Chaque jour, Jamie Shea mettait en scène un nouveau médiamensonge. Dont le “génocide au Kosovo”, qui fut démenti quand la guerre était finie. En 2000, je l’ai affronté en débat public à l’Université Libre de Bruxelles. Ses médiamensonges étant démasqués, il est parti furieux à la moitié du débat (fuite filmée par Canal Plus, qui réalisait un documentaire sur les “spin doctors”).

Autres “débatteurs” : Pierre Piccinin, partisan acharné de l’intervention. Et le représentant de Médecins sans frontières, une O”N”G qui dépend largement des subsides de l’Union européenne et des gouvernements.

C’est comme si on organisait un débat “pour ou contre la pilule” entre le pape Ratzinger et un évêque intégriste du genre Monseigneur Léonard.

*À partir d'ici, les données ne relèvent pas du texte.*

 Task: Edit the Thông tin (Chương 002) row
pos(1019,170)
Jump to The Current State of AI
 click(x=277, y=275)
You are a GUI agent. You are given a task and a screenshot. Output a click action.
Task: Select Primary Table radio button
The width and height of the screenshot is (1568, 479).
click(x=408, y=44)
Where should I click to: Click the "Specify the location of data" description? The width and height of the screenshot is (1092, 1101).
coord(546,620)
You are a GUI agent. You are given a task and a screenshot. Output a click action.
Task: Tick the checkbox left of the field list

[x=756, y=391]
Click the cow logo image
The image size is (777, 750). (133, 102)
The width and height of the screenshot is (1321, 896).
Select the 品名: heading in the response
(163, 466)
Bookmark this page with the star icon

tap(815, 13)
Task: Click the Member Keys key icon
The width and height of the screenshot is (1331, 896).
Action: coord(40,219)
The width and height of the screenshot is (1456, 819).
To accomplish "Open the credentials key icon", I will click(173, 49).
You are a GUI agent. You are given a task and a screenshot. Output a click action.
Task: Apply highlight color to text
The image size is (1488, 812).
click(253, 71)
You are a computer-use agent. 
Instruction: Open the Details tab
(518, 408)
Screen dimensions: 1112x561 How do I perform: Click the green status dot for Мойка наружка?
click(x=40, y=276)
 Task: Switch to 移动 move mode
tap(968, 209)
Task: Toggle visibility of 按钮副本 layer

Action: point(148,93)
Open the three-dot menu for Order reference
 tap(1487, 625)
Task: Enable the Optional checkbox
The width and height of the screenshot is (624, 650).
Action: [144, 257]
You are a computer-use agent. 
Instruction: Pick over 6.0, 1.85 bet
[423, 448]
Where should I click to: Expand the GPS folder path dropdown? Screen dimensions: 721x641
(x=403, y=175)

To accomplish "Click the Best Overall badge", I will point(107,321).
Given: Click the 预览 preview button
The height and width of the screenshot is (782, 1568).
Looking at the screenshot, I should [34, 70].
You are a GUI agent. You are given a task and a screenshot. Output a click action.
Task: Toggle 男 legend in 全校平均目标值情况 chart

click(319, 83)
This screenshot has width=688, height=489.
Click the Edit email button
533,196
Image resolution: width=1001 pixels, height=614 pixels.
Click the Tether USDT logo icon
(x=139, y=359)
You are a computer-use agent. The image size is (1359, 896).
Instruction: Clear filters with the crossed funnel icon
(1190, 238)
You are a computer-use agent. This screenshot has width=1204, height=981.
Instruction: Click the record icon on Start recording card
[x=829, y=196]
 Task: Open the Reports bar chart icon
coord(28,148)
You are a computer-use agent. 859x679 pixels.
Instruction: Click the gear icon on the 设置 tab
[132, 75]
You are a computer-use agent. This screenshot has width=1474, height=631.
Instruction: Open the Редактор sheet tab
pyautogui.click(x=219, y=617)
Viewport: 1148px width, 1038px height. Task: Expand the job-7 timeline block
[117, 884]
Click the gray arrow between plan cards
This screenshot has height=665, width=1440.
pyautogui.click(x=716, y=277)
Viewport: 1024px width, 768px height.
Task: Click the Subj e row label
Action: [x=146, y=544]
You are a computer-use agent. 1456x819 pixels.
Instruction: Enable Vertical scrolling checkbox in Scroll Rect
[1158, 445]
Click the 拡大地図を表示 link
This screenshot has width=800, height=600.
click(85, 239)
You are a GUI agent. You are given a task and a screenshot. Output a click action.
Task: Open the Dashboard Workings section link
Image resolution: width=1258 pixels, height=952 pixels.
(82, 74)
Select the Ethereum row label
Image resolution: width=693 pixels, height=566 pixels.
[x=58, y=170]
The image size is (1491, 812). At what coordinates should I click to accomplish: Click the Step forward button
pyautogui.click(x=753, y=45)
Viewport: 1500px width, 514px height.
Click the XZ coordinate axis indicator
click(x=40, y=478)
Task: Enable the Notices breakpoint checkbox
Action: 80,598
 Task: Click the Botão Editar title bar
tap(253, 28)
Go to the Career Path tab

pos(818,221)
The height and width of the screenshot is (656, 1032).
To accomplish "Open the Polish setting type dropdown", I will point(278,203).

La vérité est que les gens de l’Otan basent toutes leurs interventions sur le monopole du mensonge, que leurs guerres sont des guerres du fric qui ne font qu’aggraver les problèmes locaux et qu’elles coûtent très cher aux citoyens européens. Les missiles qu’on jette là-bas, c’est des écoles en moins ici. Dérouler un tapis rouge à Jamie Shea, c’est se faire complice de sa propagande de guerre…

J’invite Monsieur Jamie Shea à un débat vraiment contradictoire. Où et quand il veut.